III.  Summary of APG’s Recommendations

  • Any restrictions that CMS implements for the use of prior authorization should explicitly allow prior authorization to be used to alert patients to coverage and cost-sharing differences for in-network and out-of-network providers and facilities.
  • For new MA plan enrollees, CMS should opt for a 30-day transition period. If longer transition periods are needed for certain situations, such as scheduled surgeries, these should be clearly delineated.
  • Any transition period rules that CMS adopts for new MA plan enrollees should include exceptions that allow the use of prior authorization when employing this approach would improve the quality of care.
  • CMS should issue guidance on handoffs among MA plans when Medicare beneficiaries disenroll from one plan and move to another. Such handoffs would ensure that MA plans and providers communicate effectively about enrollees’ care plans and courses of treatment.
  • CMS should provide greater clarity about, or an exception to, the proposed requirement that utilization management guidelines be based on current widely used treatment guidelines or clinical literature in the case of novel therapeutics that lack these sources.
  • CMS should retain the existing Star Ratings reward factor in conjunction with a new health equity index until the methodology for identifying beneficiaries affected by social risk factors is fully developed.
  • CMS should allow providers in delegated arrangements with MA plans more ability to provide expanded benefits, including additional supplemental ones, that are expressly tailored to the needs of individual marginalized patients.
  • CMS should provide any culturally competent care materials that the agency develops for the fee-for-service program as examples for MA plans to use or adapt for their providers and enrollees.
  • CMS should develop and provide education for all Medicare beneficiaries in the use of telehealth to improve access to medically necessary covered telehealth benefits.
  • CMS should permit MA plans to contract with and reimburse any behavioral health care providers licensed in the states in which MA plans operate or credentialed or certified by a national organization to provide any covered behavioral health care services to MA enrollees.
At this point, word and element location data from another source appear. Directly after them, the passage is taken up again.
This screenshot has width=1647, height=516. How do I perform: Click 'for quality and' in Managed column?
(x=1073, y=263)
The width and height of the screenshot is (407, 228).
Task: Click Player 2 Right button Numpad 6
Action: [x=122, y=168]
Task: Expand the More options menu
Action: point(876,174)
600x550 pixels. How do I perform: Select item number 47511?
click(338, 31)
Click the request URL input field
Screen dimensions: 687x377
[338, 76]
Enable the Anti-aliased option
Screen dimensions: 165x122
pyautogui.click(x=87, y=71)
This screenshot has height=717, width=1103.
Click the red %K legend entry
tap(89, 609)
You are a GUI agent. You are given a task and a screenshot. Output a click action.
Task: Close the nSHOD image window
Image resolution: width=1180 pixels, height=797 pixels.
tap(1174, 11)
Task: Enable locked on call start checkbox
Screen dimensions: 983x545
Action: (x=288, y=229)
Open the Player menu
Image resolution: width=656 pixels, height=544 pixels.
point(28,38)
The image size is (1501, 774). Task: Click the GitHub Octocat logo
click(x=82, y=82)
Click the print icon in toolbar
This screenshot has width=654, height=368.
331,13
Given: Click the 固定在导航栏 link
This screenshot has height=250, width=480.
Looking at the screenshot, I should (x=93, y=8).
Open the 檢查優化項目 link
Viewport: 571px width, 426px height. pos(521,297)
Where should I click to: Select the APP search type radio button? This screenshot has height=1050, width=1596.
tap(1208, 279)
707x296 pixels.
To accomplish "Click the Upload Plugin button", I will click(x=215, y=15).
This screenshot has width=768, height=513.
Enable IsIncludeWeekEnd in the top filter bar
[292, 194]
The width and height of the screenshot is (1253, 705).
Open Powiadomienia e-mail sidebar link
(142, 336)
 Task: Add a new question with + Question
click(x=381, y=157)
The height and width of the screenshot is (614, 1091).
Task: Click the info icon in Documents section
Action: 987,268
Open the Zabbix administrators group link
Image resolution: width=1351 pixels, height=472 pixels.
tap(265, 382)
IV.  APG’s Detailed Comments and Recommendations

Utilization Management and Prior Authorization

In its Proposed Rule, CMS proposes clarifications and revisions to the regulations governing when and how Medicare Advantage (MA) plans develop and use coverage criteria and utilization management policies to ensure that MA enrollees receive the same access to medically necessary care they would receive in traditional Medicare. CMS proposes that:

  1. Prior authorization policies may only be used to confirm the presence of diagnoses or other medical criteria and/or ensure that an item or service is medically necessary.
  2. Approval granted through prior authorization must be valid for the duration of the approved course of treatment. Plans must provide a minimum 90-day transition period when an enrollee who is currently undergoing treatment switches to a new MA plan.
  3. MA plans must comply with National Coverage Decisions (NCDs), Local Coverage Determinations (LCDs), and general coverage and benefit conditions included in Traditional Medicare statutes.
  4. MA plans cannot deny coverage of a Medicare-covered item or service based on internal, proprietary, or external clinical criteria.
  5. When there are no applicable coverage criteria in Medicare statutes, regulations, NCDs, or LCDs, MA plans may create internal coverage criteria that are based on current evidence in widely used treatment guidelines or clinical literature that is made publicly available.
  6. MA plans must establish a Utilization Management Committee to review all utilization management, including prior authorization, policies annually.

For item #5 above, CMS proposes to replace the existing requirement that practice and utilization management guidelines be based on reasonable medical evidence or a consensus of health care professionals in the particular field with a requirement that utilization management guidelines be based on current widely used treatment guidelines or clinical literature. CMS also proposes a new requirement that in creating these internal policies, MA plans must provide (1) a publicly accessible summary of evidence that was considered during the development of the internal coverage criteria used to make medical necessity determinations; (2) a list of the sources of such evidence; and (3) an explanation of the rationale that supports the adoption of the coverage criteria used to make a medical necessity determination. The agency noted its belief that the public posting of the summary of evidence used to develop a plan’s internal coverage criteria would require minimal time and estimated a total of 16 hours of work over the course of a year.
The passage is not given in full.